Rappelons que les spécialistes du Comité scientifique n’étaient pas vraiment pour une rentrée des classes en mai, mais plutôt à la rentrée de septembre. Jean-François Delfraissy, Président du Conseil scientifique sur le Covid-19, a expliqué sur BFMTV ce 27 avril que « si l’on met des enfants dans une zone confinée comme les écoles, il y a un risque de transmission au sens de la population qui est plus important« . Pour les enfants, rien d’inquiétant selon le scientifique puisqu’ils sont pour la plupart asymptomatiques, rappelle-t-il. Mais en dehors de l’école, dans les familles notamment, « ils peuvent être source d’infection. C’est la raison pour laquelle, d’un point de vue strictement sanitaire, nous avions fait la recommandation de poursuivre la fermeture des écoles« . Néanmoins, compte tenu des enjeux sociétaux, les spécialistes se disent tout de même favorables à ce que cette rentrée progressive se passe « sur la base du volontariat et de non obligation de la part des familles« , avec la possibilité de poursuivre les cours à distance. 

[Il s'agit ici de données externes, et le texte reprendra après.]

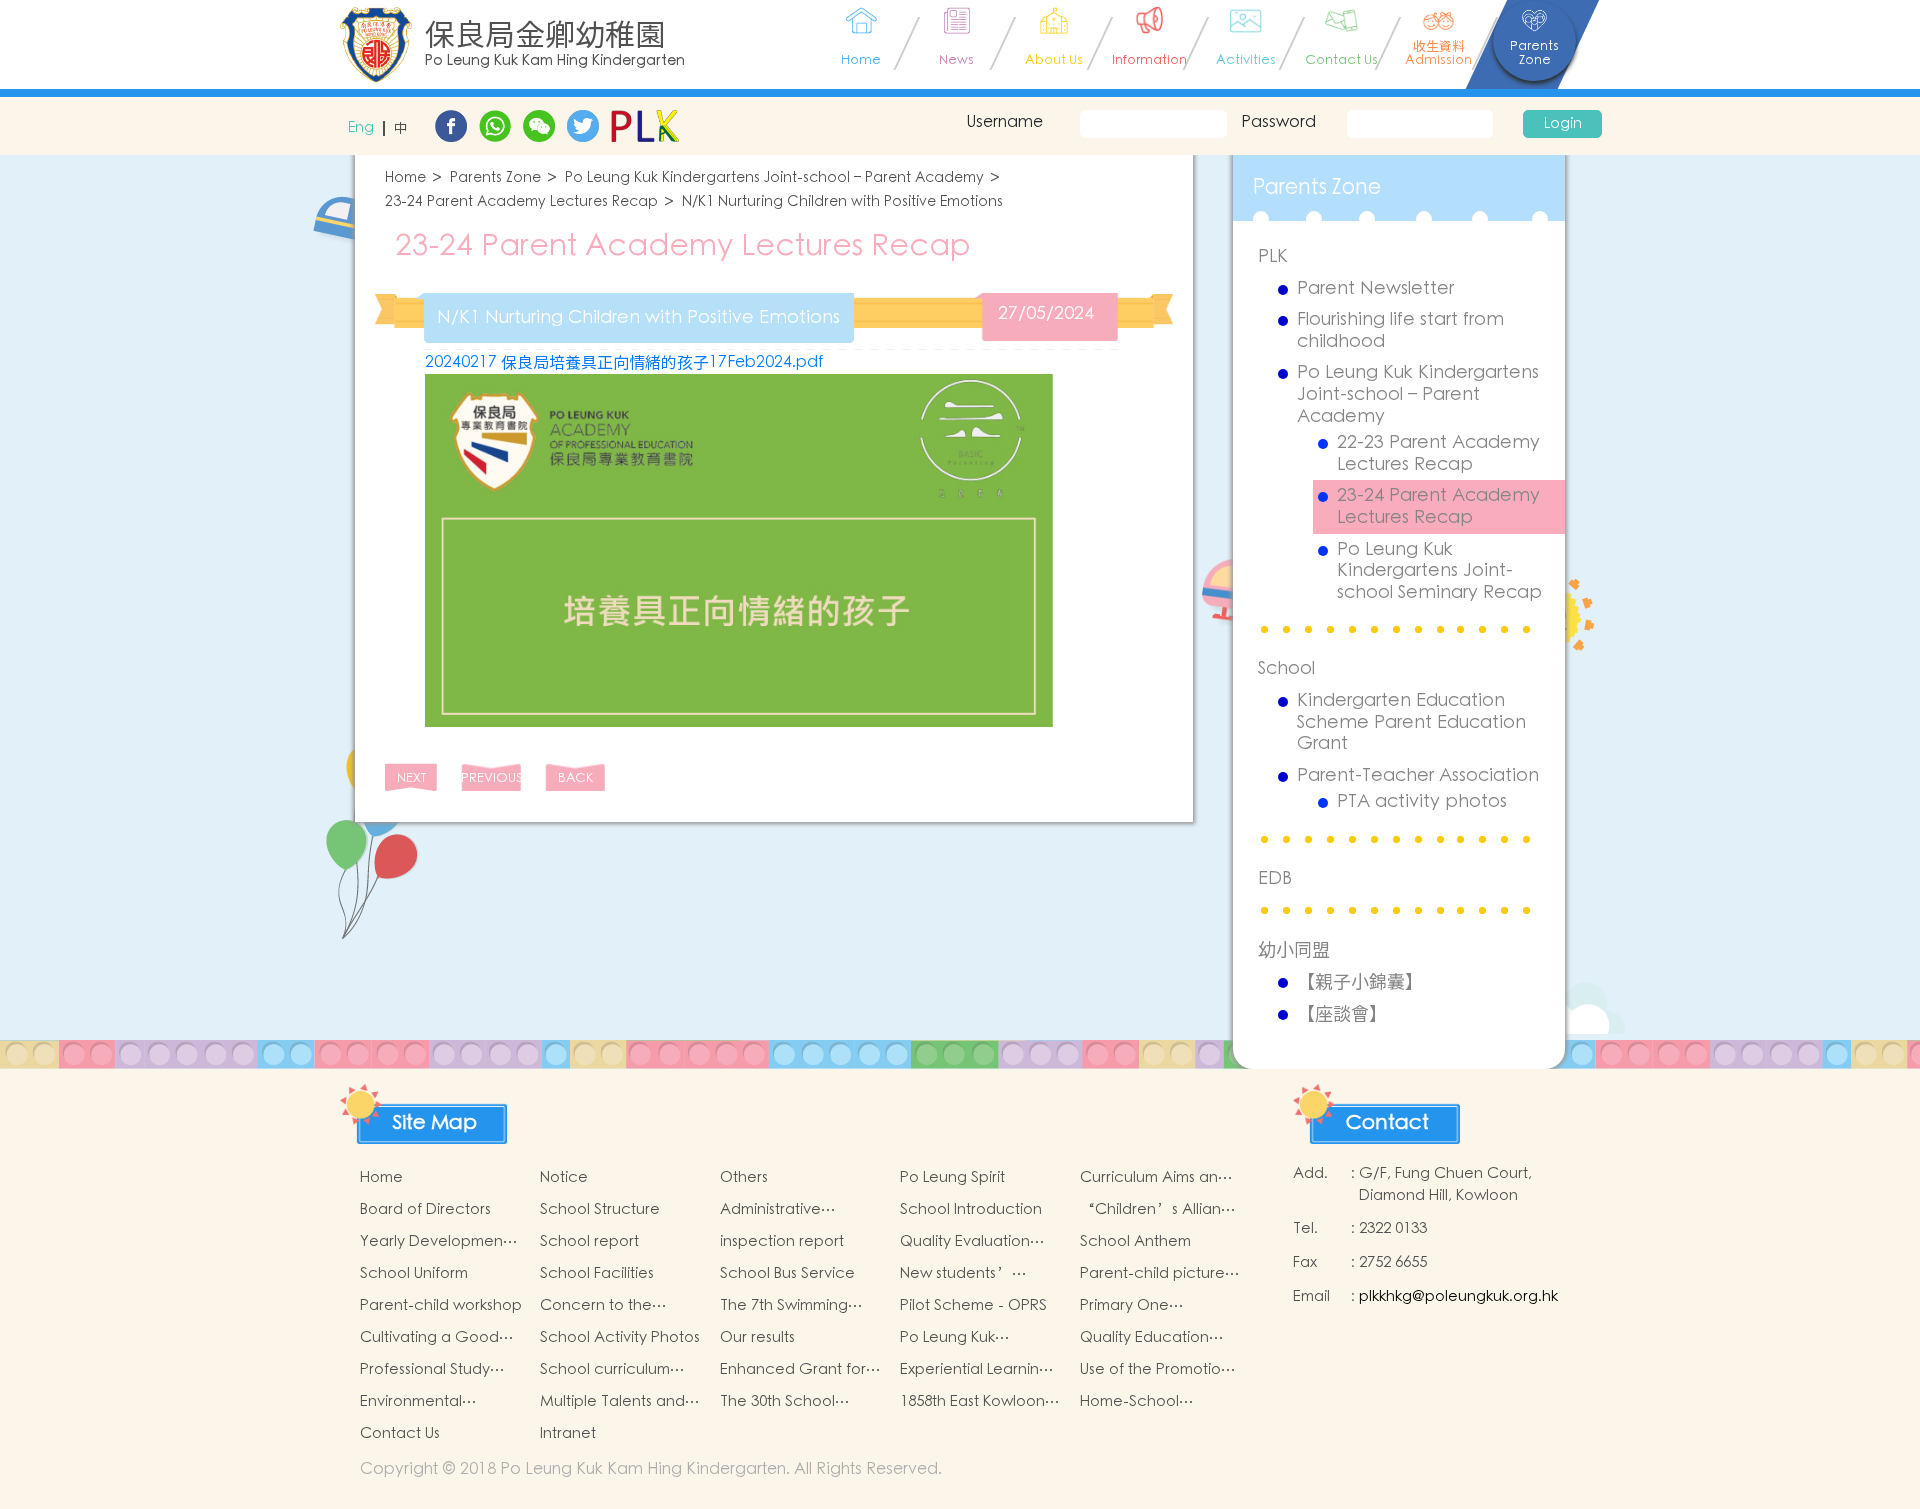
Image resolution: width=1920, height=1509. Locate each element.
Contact (1387, 1123)
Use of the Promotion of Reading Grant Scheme (1155, 1370)
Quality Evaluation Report (965, 1242)
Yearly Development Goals (434, 1242)
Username (1004, 122)
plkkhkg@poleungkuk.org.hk (1458, 1296)
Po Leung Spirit (952, 1177)
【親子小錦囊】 (1360, 982)
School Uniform (414, 1273)
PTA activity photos (1422, 802)
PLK (1273, 256)
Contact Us (400, 1433)
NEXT (411, 778)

A l’inverse, les pédiatres ont appuyé la reprise des cours. Dans une tribune publiée dans le Quotidien du médecin, des pédiatres plaident pour « une réouverture pragmatique » des écoles. Ils rappellent que les enfants ne sont pas le vecteur principal de l’épidémie et que les symptômes sévères restent exceptionnels. « Nous savons aujourd’hui que la quasi-totalité des enfants qui ont été infectés par le Covid-19 l’ont été au contact d’adultes. » Pour les experts, il est essentiel que les enfants puissent retrouver leurs camarades de jeux. « Ouvrir les écoles est possible si les adultes accompagnent cette rentrée de manière positive. L’exemplarité doit être sans faute, à commencer par les mesures d’hygiène et les gestes barrières« , précisent-ils. Les pédiatres préviennent également que « les mesures de distanciation excessive (comme la suppression des espaces de jeux, l’interdiction aux enfants de jouer entre eux, ou le refus de consoler un enfant) sont inutiles voire préjudiciables ». Mais en pratique, ces mesures de distanciation « manifestement inapplicables » seraient susceptibles d’entraîner « une anxiété particulièrement néfaste au développement des enfants et générateurs de troubles du comportement potentiellement majeurs. Ces mesures excessives font également perdre sens et engagement au métier exercé auprès des enfants par les assistantes maternelles, les professionnels des crèches et des écoles ». Comme le rappelle Jean-Michel Blanquer, le retour à l’école est aussi indispensable pour venir en aide aux enfants victimes de maltraitance, lutter contre le décrochage scolaire, assurer une protection vaccinale aux élèves et ceux qui sont suivis pour une maladie chronique.